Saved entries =
════════

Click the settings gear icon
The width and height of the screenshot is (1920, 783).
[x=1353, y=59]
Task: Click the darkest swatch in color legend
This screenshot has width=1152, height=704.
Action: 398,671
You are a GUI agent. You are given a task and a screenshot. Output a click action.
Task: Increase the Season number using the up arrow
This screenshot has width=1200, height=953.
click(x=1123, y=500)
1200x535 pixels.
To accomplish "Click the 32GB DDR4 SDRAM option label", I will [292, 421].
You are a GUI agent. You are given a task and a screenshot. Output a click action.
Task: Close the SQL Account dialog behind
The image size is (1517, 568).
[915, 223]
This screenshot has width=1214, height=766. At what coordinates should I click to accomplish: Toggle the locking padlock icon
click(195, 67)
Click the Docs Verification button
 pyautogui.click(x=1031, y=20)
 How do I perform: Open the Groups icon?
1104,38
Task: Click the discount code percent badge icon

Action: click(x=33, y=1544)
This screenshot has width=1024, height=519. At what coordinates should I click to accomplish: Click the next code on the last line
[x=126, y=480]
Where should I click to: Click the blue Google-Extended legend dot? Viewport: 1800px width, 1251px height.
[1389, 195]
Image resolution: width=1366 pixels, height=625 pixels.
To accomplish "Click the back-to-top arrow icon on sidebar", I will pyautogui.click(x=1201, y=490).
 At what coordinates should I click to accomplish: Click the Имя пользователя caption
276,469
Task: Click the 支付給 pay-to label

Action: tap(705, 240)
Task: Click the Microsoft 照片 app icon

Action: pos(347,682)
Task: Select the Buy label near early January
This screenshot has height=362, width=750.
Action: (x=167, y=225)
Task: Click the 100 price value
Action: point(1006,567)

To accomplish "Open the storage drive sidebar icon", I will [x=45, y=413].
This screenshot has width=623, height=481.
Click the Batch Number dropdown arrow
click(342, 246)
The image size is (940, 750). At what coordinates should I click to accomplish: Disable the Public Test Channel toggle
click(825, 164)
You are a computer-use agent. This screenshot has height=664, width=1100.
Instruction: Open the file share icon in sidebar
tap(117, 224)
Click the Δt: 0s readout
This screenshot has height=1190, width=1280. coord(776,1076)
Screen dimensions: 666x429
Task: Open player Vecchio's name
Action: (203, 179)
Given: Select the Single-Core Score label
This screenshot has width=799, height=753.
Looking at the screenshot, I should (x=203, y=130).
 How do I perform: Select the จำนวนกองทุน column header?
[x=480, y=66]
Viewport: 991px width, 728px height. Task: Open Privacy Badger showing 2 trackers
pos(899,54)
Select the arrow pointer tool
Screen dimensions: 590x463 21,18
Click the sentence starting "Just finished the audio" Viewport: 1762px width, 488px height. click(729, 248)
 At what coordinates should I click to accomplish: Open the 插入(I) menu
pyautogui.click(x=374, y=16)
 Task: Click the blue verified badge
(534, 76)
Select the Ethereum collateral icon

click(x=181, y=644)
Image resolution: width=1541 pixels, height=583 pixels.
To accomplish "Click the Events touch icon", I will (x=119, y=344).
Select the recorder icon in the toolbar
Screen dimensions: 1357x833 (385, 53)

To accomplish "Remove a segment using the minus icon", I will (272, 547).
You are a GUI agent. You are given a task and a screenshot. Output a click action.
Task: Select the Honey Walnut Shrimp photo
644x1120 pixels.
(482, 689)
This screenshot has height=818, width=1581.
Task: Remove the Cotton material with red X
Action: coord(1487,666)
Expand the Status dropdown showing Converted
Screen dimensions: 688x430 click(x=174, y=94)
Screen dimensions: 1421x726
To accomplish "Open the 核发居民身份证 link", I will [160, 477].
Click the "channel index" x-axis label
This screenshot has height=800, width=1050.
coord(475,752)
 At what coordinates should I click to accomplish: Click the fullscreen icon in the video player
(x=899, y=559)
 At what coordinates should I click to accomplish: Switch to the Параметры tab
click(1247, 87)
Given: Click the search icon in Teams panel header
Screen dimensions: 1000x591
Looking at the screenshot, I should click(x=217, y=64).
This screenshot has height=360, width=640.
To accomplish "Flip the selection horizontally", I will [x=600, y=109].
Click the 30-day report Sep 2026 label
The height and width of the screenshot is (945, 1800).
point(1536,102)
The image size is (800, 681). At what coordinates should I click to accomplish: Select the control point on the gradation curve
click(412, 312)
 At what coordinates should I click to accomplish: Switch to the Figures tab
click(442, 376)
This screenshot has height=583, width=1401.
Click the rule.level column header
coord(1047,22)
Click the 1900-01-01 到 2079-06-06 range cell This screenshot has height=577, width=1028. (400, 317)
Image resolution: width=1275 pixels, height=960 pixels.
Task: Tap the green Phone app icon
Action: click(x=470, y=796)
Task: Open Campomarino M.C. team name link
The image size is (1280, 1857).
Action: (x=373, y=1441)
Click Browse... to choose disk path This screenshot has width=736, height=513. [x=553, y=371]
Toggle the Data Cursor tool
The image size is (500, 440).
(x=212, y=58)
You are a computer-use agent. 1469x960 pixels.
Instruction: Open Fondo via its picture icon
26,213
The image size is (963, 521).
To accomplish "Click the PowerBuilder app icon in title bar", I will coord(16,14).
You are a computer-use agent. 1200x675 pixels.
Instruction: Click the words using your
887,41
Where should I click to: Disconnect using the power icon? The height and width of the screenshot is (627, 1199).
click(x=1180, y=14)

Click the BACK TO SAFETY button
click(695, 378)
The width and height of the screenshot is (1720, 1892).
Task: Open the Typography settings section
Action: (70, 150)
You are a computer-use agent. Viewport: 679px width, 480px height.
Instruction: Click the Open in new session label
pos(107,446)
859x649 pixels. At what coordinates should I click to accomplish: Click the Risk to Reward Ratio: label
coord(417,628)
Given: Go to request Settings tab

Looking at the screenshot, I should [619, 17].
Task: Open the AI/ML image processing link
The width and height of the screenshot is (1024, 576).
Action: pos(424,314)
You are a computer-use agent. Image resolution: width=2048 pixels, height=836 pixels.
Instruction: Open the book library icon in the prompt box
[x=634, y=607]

════════

Exercise instructions =
Repeat each record word for word.

Expected output =
Click the settings gear icon
The width and height of the screenshot is (1920, 783).
[x=1353, y=59]
Task: Click the darkest swatch in color legend
This screenshot has width=1152, height=704.
Action: 398,671
You are a GUI agent. You are given a task and a screenshot. Output a click action.
Task: Increase the Season number using the up arrow
This screenshot has width=1200, height=953.
click(x=1123, y=500)
1200x535 pixels.
To accomplish "Click the 32GB DDR4 SDRAM option label", I will [292, 421].
You are a GUI agent. You are given a task and a screenshot. Output a click action.
Task: Close the SQL Account dialog behind
The image size is (1517, 568).
[915, 223]
This screenshot has width=1214, height=766. At what coordinates should I click to accomplish: Toggle the locking padlock icon
click(195, 67)
Click the Docs Verification button
 pyautogui.click(x=1031, y=20)
 How do I perform: Open the Groups icon?
1104,38
Task: Click the discount code percent badge icon

Action: click(x=33, y=1544)
This screenshot has width=1024, height=519. At what coordinates should I click to accomplish: Click the next code on the last line
[x=126, y=480]
Where should I click to: Click the blue Google-Extended legend dot? Viewport: 1800px width, 1251px height.
[1389, 195]
Image resolution: width=1366 pixels, height=625 pixels.
To accomplish "Click the back-to-top arrow icon on sidebar", I will pyautogui.click(x=1201, y=490).
 At what coordinates should I click to accomplish: Click the Имя пользователя caption
276,469
Task: Click the 支付給 pay-to label

Action: tap(705, 240)
Task: Click the Microsoft 照片 app icon

Action: pos(347,682)
Task: Select the Buy label near early January
This screenshot has height=362, width=750.
Action: (x=167, y=225)
Task: Click the 100 price value
Action: point(1006,567)

To accomplish "Open the storage drive sidebar icon", I will [x=45, y=413].
This screenshot has width=623, height=481.
Click the Batch Number dropdown arrow
click(342, 246)
The image size is (940, 750). At what coordinates should I click to accomplish: Disable the Public Test Channel toggle
click(825, 164)
You are a computer-use agent. This screenshot has height=664, width=1100.
Instruction: Open the file share icon in sidebar
tap(117, 224)
Click the Δt: 0s readout
This screenshot has height=1190, width=1280. coord(776,1076)
Screen dimensions: 666x429
Task: Open player Vecchio's name
Action: (203, 179)
Given: Select the Single-Core Score label
This screenshot has width=799, height=753.
Looking at the screenshot, I should (x=203, y=130).
 How do I perform: Select the จำนวนกองทุน column header?
[x=480, y=66]
Viewport: 991px width, 728px height. Task: Open Privacy Badger showing 2 trackers
pos(899,54)
Select the arrow pointer tool
Screen dimensions: 590x463 21,18
Click the sentence starting "Just finished the audio" Viewport: 1762px width, 488px height. click(729, 248)
 At what coordinates should I click to accomplish: Open the 插入(I) menu
pyautogui.click(x=374, y=16)
 Task: Click the blue verified badge
(534, 76)
Select the Ethereum collateral icon

click(x=181, y=644)
Image resolution: width=1541 pixels, height=583 pixels.
To accomplish "Click the Events touch icon", I will (x=119, y=344).
Select the recorder icon in the toolbar
Screen dimensions: 1357x833 (385, 53)

To accomplish "Remove a segment using the minus icon", I will (272, 547).
You are a GUI agent. You are given a task and a screenshot. Output a click action.
Task: Select the Honey Walnut Shrimp photo
644x1120 pixels.
(482, 689)
This screenshot has height=818, width=1581.
Task: Remove the Cotton material with red X
Action: coord(1487,666)
Expand the Status dropdown showing Converted
Screen dimensions: 688x430 click(x=174, y=94)
Screen dimensions: 1421x726
To accomplish "Open the 核发居民身份证 link", I will [160, 477].
Click the "channel index" x-axis label
This screenshot has height=800, width=1050.
coord(475,752)
 At what coordinates should I click to accomplish: Click the fullscreen icon in the video player
(x=899, y=559)
 At what coordinates should I click to accomplish: Switch to the Параметры tab
click(1247, 87)
Given: Click the search icon in Teams panel header
Screen dimensions: 1000x591
Looking at the screenshot, I should click(x=217, y=64).
This screenshot has height=360, width=640.
To accomplish "Flip the selection horizontally", I will [x=600, y=109].
Click the 30-day report Sep 2026 label
The height and width of the screenshot is (945, 1800).
point(1536,102)
The image size is (800, 681). At what coordinates should I click to accomplish: Select the control point on the gradation curve
click(412, 312)
 At what coordinates should I click to accomplish: Switch to the Figures tab
click(442, 376)
This screenshot has height=583, width=1401.
Click the rule.level column header
coord(1047,22)
Click the 1900-01-01 到 2079-06-06 range cell This screenshot has height=577, width=1028. (400, 317)
Image resolution: width=1275 pixels, height=960 pixels.
Task: Tap the green Phone app icon
Action: click(x=470, y=796)
Task: Open Campomarino M.C. team name link
The image size is (1280, 1857).
Action: (x=373, y=1441)
Click Browse... to choose disk path This screenshot has width=736, height=513. [x=553, y=371]
Toggle the Data Cursor tool
The image size is (500, 440).
(x=212, y=58)
You are a computer-use agent. 1469x960 pixels.
Instruction: Open Fondo via its picture icon
26,213
The image size is (963, 521).
To accomplish "Click the PowerBuilder app icon in title bar", I will coord(16,14).
You are a computer-use agent. 1200x675 pixels.
Instruction: Click the words using your
887,41
Where should I click to: Disconnect using the power icon? The height and width of the screenshot is (627, 1199).
click(x=1180, y=14)

Click the BACK TO SAFETY button
click(695, 378)
The width and height of the screenshot is (1720, 1892).
Task: Open the Typography settings section
Action: (70, 150)
You are a computer-use agent. Viewport: 679px width, 480px height.
Instruction: Click the Open in new session label
pos(107,446)
859x649 pixels. At what coordinates should I click to accomplish: Click the Risk to Reward Ratio: label
coord(417,628)
Given: Go to request Settings tab

Looking at the screenshot, I should [619, 17].
Task: Open the AI/ML image processing link
The width and height of the screenshot is (1024, 576).
Action: pos(424,314)
You are a computer-use agent. Image resolution: width=2048 pixels, height=836 pixels.
Instruction: Open the book library icon in the prompt box
[x=634, y=607]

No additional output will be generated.